### WORK INSTRUCTIONS
Reproduce the rows below verbatim, from the first one down to and including the line that contains "center [212, 506].".

[Records in a dataset]
+ + + + + + +

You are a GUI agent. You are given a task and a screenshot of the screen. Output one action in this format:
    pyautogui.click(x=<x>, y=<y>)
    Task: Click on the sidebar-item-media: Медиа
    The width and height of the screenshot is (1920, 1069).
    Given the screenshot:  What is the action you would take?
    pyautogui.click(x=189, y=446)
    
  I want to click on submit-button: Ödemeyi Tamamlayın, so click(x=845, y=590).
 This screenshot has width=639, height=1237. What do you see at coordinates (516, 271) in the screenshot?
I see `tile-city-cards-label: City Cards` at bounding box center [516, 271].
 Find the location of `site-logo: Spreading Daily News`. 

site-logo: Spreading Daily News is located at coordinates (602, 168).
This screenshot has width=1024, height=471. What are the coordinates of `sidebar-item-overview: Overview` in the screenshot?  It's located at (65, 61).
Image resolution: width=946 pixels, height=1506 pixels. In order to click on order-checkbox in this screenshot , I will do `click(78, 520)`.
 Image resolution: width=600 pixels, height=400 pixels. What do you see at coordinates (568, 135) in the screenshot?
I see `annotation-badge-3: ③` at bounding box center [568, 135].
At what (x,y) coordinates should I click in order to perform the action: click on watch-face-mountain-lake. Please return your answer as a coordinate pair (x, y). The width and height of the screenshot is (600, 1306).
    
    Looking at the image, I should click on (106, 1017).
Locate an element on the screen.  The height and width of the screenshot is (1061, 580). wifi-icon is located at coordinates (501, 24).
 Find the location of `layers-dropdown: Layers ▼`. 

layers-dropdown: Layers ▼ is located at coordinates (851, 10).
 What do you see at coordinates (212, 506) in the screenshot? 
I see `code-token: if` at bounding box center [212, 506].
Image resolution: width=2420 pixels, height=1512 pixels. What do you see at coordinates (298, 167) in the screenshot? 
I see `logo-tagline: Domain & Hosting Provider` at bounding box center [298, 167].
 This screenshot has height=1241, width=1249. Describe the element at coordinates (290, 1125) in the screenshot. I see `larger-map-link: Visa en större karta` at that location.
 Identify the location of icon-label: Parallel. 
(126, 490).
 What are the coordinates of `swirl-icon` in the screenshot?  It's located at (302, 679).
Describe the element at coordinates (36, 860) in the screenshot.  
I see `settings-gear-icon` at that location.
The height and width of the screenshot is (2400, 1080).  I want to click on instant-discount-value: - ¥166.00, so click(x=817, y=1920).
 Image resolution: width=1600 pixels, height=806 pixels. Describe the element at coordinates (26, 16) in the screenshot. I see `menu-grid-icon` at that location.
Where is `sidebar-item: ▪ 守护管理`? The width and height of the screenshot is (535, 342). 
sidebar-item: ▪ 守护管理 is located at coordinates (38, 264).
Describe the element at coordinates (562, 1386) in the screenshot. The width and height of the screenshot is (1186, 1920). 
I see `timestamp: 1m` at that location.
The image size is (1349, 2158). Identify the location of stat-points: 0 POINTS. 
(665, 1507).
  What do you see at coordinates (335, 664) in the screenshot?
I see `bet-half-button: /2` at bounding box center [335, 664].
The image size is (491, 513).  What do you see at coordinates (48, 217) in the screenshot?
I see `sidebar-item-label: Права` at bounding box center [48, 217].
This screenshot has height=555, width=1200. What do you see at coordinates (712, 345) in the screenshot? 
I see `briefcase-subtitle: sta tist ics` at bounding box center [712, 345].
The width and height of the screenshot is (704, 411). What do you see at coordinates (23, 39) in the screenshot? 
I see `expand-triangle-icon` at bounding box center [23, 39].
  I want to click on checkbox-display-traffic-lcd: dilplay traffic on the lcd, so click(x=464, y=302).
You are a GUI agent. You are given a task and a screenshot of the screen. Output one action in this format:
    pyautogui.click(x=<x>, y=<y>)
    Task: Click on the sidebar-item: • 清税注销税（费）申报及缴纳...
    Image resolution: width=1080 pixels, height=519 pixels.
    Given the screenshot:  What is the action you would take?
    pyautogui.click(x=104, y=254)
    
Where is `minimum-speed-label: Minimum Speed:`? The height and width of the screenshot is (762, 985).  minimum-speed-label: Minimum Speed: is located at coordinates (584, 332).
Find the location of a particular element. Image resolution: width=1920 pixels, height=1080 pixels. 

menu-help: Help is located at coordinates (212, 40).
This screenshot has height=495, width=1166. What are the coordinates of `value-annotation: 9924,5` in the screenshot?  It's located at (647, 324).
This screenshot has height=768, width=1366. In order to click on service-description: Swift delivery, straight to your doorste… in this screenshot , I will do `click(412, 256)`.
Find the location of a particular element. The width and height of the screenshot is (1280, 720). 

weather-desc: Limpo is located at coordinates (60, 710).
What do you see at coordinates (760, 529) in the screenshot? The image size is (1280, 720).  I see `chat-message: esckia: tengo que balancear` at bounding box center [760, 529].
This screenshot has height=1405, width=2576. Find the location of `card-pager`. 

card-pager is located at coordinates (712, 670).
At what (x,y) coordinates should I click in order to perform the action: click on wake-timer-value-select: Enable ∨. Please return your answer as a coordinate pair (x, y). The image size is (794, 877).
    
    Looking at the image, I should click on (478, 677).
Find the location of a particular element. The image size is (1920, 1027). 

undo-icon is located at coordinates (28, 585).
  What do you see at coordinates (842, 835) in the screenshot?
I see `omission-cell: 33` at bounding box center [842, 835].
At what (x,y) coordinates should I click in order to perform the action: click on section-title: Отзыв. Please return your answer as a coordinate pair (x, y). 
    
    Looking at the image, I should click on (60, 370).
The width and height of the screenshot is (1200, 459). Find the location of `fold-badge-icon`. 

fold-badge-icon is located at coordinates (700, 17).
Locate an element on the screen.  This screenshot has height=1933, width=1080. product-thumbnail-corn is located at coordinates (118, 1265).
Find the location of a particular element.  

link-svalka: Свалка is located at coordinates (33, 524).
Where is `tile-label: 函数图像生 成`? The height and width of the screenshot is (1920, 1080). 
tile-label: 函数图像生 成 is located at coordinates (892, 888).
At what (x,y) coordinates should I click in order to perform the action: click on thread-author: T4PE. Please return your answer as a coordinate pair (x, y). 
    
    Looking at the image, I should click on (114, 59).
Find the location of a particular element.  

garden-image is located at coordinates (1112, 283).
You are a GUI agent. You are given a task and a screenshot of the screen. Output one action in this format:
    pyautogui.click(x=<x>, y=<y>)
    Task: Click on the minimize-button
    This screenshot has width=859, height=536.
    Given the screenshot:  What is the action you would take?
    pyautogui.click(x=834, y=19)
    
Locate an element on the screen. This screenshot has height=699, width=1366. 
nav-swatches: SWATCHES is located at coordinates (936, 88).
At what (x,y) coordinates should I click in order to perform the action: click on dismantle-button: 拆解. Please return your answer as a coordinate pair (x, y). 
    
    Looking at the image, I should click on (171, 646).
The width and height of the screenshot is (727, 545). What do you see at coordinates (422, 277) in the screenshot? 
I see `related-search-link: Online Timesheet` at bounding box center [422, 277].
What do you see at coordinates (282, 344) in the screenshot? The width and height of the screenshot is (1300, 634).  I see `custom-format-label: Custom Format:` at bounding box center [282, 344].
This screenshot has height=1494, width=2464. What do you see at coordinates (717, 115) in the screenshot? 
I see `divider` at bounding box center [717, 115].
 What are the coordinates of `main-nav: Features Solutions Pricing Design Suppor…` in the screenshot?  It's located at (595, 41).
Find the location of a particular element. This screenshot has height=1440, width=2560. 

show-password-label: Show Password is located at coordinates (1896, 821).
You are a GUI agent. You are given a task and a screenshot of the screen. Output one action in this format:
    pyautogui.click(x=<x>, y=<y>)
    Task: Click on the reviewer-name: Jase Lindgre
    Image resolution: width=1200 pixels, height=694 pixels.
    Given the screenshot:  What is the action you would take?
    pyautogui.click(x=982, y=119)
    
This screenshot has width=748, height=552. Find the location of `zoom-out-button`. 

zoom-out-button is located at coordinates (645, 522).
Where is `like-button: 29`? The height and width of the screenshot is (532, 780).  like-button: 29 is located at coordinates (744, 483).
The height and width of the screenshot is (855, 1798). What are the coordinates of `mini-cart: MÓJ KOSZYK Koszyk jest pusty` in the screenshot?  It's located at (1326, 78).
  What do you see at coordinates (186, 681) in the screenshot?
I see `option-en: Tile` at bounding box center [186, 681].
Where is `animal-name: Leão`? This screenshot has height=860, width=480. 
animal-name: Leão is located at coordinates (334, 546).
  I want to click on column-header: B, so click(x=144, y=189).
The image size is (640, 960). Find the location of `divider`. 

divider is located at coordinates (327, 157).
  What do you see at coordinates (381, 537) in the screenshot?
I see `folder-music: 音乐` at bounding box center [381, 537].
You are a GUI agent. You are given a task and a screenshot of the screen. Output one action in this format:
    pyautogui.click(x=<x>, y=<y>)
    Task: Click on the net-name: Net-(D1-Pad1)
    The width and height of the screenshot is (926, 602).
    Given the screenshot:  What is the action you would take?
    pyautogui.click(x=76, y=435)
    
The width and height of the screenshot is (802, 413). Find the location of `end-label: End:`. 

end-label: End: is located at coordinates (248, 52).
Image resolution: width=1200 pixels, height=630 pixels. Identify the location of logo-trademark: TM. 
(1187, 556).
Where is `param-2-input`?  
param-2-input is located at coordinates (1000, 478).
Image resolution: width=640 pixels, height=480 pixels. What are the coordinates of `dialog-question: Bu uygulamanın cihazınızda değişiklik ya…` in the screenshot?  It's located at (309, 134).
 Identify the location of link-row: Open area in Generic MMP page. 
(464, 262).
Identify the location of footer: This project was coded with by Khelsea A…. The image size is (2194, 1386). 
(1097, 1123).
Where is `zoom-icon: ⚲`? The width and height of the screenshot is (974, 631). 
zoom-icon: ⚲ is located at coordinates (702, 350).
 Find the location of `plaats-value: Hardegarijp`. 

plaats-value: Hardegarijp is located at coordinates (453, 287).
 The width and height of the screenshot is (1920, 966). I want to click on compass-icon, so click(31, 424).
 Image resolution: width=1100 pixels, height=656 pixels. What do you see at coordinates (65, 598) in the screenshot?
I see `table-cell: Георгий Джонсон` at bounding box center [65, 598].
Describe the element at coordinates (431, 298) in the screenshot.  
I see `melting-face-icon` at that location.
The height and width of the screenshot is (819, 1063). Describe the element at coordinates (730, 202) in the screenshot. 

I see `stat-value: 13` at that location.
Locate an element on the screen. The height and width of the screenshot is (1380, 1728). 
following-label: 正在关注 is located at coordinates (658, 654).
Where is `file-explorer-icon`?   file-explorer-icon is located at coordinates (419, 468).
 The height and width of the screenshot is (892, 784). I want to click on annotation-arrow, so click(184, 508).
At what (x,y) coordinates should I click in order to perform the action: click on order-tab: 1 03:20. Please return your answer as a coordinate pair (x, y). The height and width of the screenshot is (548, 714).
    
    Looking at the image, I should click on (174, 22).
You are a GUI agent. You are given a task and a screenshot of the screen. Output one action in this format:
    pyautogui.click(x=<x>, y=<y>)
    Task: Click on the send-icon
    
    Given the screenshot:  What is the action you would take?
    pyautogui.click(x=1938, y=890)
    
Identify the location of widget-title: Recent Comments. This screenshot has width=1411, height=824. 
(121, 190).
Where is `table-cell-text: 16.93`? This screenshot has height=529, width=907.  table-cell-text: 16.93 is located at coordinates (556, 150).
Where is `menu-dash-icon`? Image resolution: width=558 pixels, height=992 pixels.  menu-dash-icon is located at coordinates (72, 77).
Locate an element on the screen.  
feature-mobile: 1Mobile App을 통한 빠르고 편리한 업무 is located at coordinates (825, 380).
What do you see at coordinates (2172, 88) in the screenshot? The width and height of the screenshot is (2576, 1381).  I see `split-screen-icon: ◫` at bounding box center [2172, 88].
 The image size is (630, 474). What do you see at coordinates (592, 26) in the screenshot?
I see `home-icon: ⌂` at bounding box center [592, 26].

+ + + + + + +

### ANSWER TO THIS PROBLEM
You are a GUI agent. You are given a task and a screenshot of the screen. Output one action in this format:
    pyautogui.click(x=<x>, y=<y>)
    Task: Click on the sidebar-item-media: Медиа
    The width and height of the screenshot is (1920, 1069).
    Given the screenshot:  What is the action you would take?
    pyautogui.click(x=189, y=446)
    
  I want to click on submit-button: Ödemeyi Tamamlayın, so click(x=845, y=590).
 This screenshot has width=639, height=1237. What do you see at coordinates (516, 271) in the screenshot?
I see `tile-city-cards-label: City Cards` at bounding box center [516, 271].
 Find the location of `site-logo: Spreading Daily News`. 

site-logo: Spreading Daily News is located at coordinates (602, 168).
This screenshot has width=1024, height=471. What are the coordinates of `sidebar-item-overview: Overview` in the screenshot?  It's located at (65, 61).
Image resolution: width=946 pixels, height=1506 pixels. In order to click on order-checkbox in this screenshot , I will do `click(78, 520)`.
 Image resolution: width=600 pixels, height=400 pixels. What do you see at coordinates (568, 135) in the screenshot?
I see `annotation-badge-3: ③` at bounding box center [568, 135].
At what (x,y) coordinates should I click in order to perform the action: click on watch-face-mountain-lake. Please return your answer as a coordinate pair (x, y). The width and height of the screenshot is (600, 1306).
    
    Looking at the image, I should click on (106, 1017).
Locate an element on the screen.  The height and width of the screenshot is (1061, 580). wifi-icon is located at coordinates (501, 24).
 Find the location of `layers-dropdown: Layers ▼`. 

layers-dropdown: Layers ▼ is located at coordinates (851, 10).
 What do you see at coordinates (212, 506) in the screenshot? 
I see `code-token: if` at bounding box center [212, 506].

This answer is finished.